▸ Exercise inputs
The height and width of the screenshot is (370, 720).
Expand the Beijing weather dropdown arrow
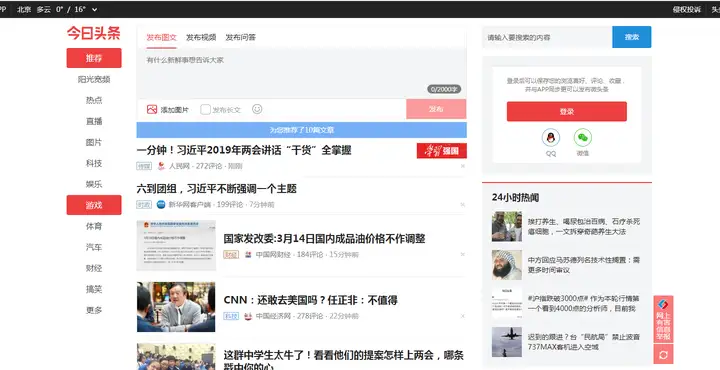95,10
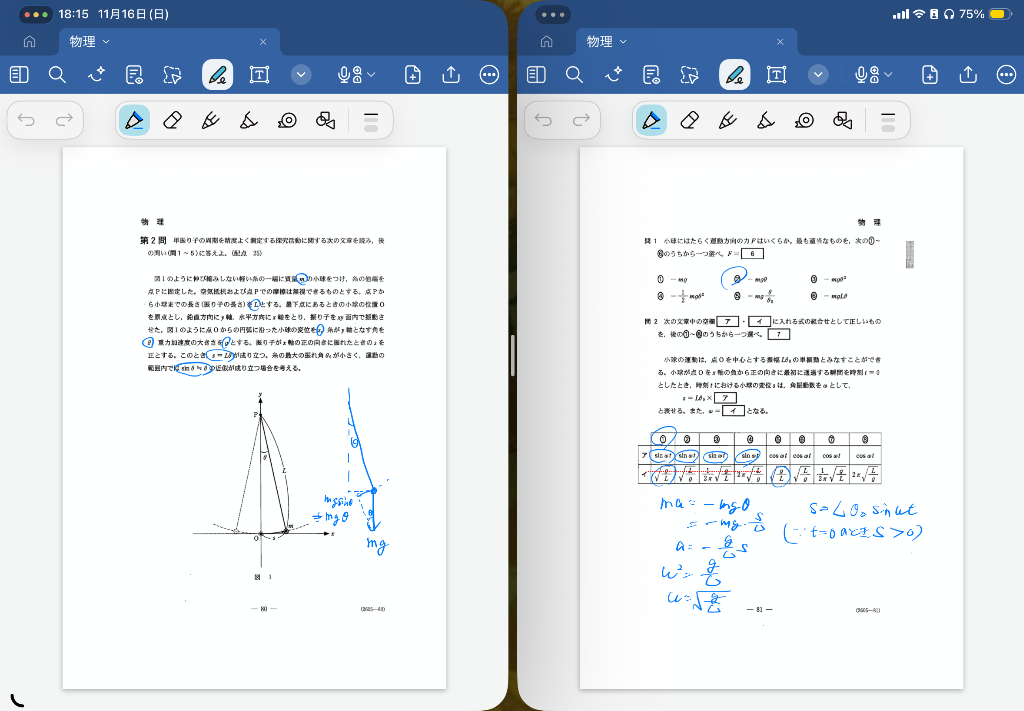
Task: Open the lasso selection tool in left pane
Action: pos(173,75)
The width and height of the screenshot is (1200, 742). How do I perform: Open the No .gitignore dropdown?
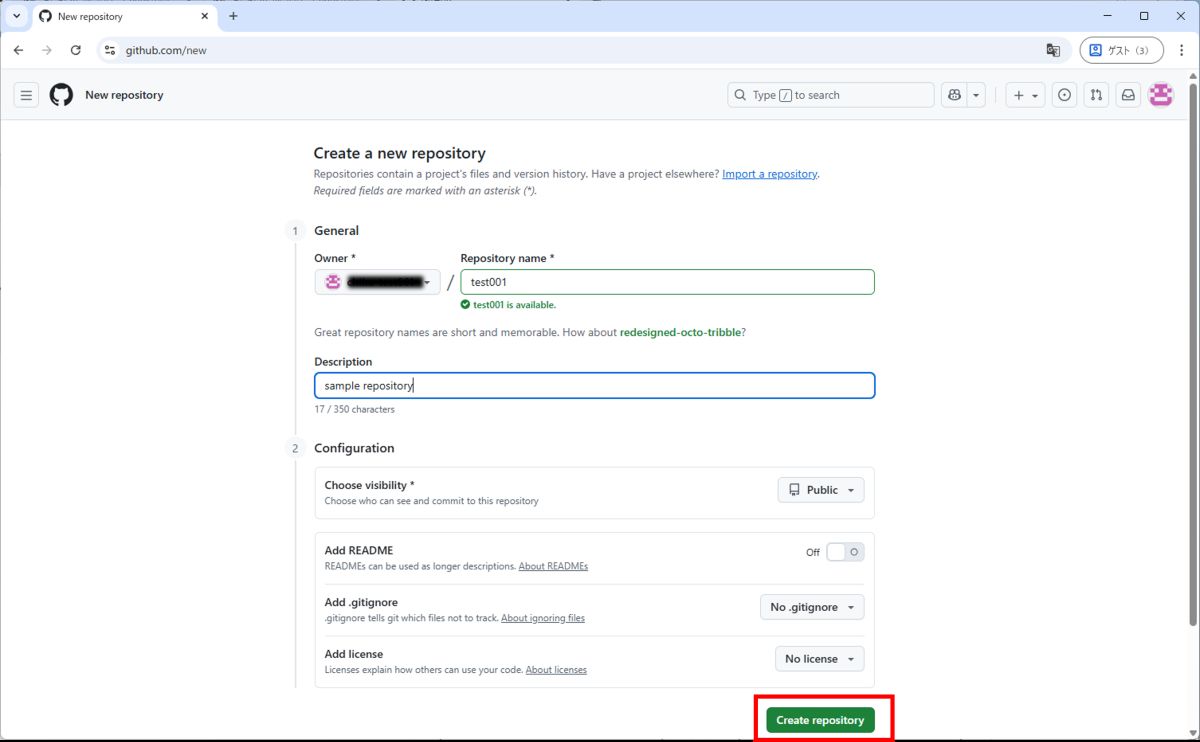pyautogui.click(x=812, y=607)
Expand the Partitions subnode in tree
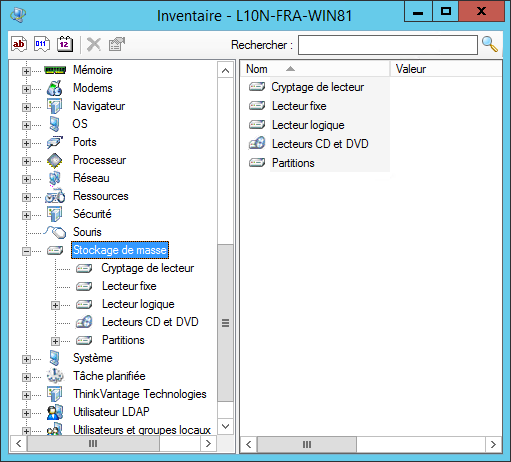511x462 pixels. coord(55,341)
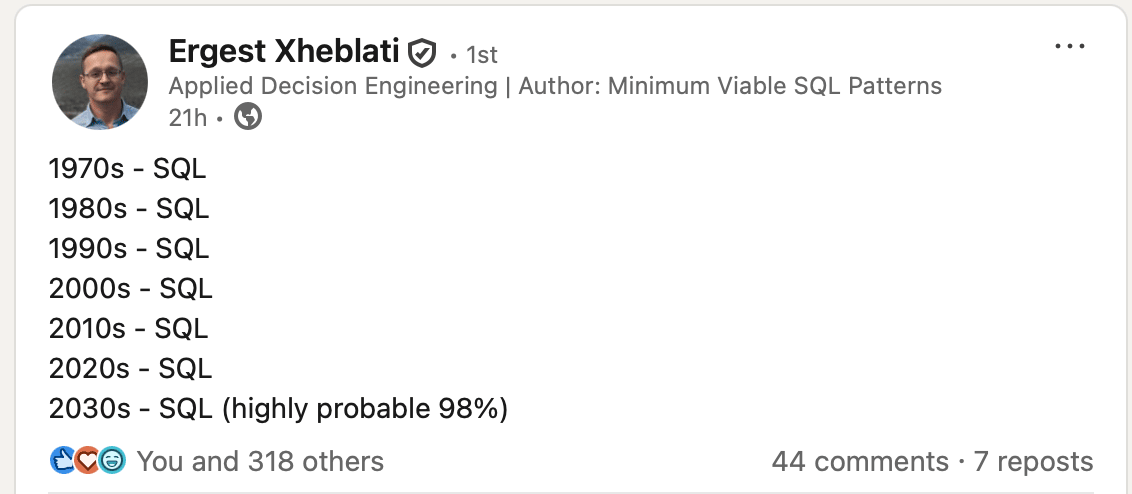Viewport: 1132px width, 494px height.
Task: View the 7 reposts link
Action: [x=1034, y=461]
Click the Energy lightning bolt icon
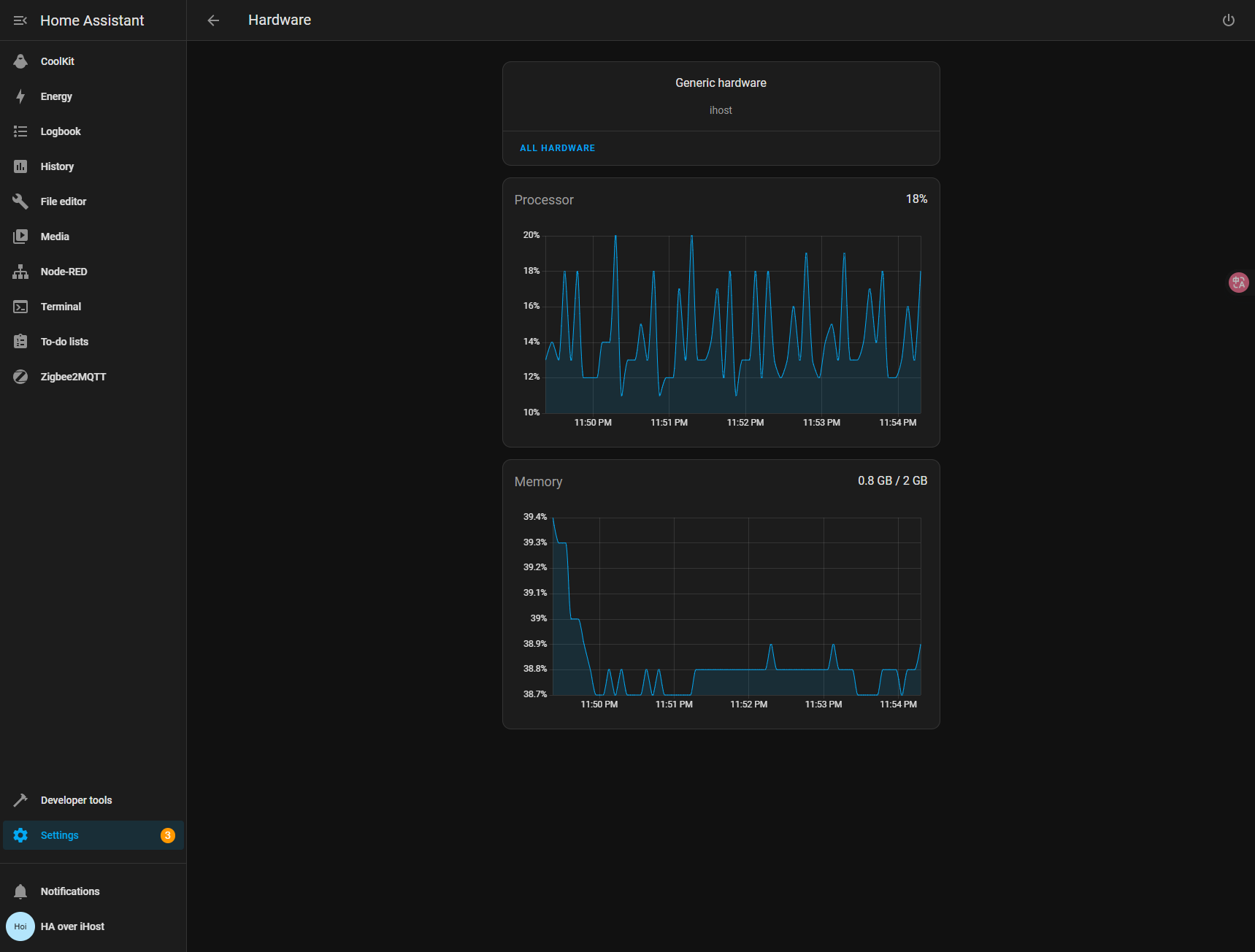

▸ Work task
Output a verbatim copy of the entries and skip the pictures.

▸ Solution for this exercise
The height and width of the screenshot is (370, 720).
Expand the Beijing weather dropdown arrow
95,10
Task: Open the lasso selection tool in left pane
Action: pos(173,75)
The width and height of the screenshot is (1200, 742). How do I perform: Open the No .gitignore dropdown?
pyautogui.click(x=812, y=607)
Expand the Partitions subnode in tree
511x462 pixels. coord(55,341)
Viewport: 1132px width, 494px height.
Task: View the 7 reposts link
Action: [x=1034, y=461]
Click the Energy lightning bolt icon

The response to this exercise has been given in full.